Source data:

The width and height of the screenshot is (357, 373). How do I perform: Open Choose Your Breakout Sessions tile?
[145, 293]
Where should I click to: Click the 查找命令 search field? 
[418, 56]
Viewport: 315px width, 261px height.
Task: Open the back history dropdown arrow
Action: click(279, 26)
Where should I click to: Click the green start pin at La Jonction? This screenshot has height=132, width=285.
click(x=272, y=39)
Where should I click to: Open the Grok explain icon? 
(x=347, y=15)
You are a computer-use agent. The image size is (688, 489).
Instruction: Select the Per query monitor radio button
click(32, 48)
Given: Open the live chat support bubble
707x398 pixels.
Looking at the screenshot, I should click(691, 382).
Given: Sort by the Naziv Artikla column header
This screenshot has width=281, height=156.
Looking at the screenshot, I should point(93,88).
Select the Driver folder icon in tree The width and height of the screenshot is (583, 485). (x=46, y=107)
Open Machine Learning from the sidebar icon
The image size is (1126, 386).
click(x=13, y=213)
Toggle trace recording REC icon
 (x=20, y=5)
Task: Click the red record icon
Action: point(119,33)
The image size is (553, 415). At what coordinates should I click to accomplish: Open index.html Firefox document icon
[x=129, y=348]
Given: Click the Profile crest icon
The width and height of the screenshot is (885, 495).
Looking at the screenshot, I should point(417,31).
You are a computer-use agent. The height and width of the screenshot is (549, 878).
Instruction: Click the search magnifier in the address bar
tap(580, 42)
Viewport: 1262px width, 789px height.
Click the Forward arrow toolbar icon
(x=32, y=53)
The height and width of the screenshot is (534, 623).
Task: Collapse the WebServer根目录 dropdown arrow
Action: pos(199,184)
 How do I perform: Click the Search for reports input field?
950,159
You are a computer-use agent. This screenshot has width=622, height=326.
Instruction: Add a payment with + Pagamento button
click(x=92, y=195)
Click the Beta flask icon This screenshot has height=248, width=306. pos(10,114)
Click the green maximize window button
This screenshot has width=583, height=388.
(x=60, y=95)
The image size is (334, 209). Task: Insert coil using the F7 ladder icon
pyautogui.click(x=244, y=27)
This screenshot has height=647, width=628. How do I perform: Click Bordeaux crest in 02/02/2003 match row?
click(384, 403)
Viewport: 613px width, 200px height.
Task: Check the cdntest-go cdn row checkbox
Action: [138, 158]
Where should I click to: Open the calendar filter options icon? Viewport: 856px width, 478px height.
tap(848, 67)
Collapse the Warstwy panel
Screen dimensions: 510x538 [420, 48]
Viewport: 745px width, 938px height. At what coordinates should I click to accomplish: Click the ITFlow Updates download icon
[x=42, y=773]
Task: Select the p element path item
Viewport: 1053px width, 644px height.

Task directions: Return from the data every line that holds "Given".

Exercise response:
Given: Open the live chat support bubble
Given: Sort by the Naziv Artikla column header
Given: Click the Profile crest icon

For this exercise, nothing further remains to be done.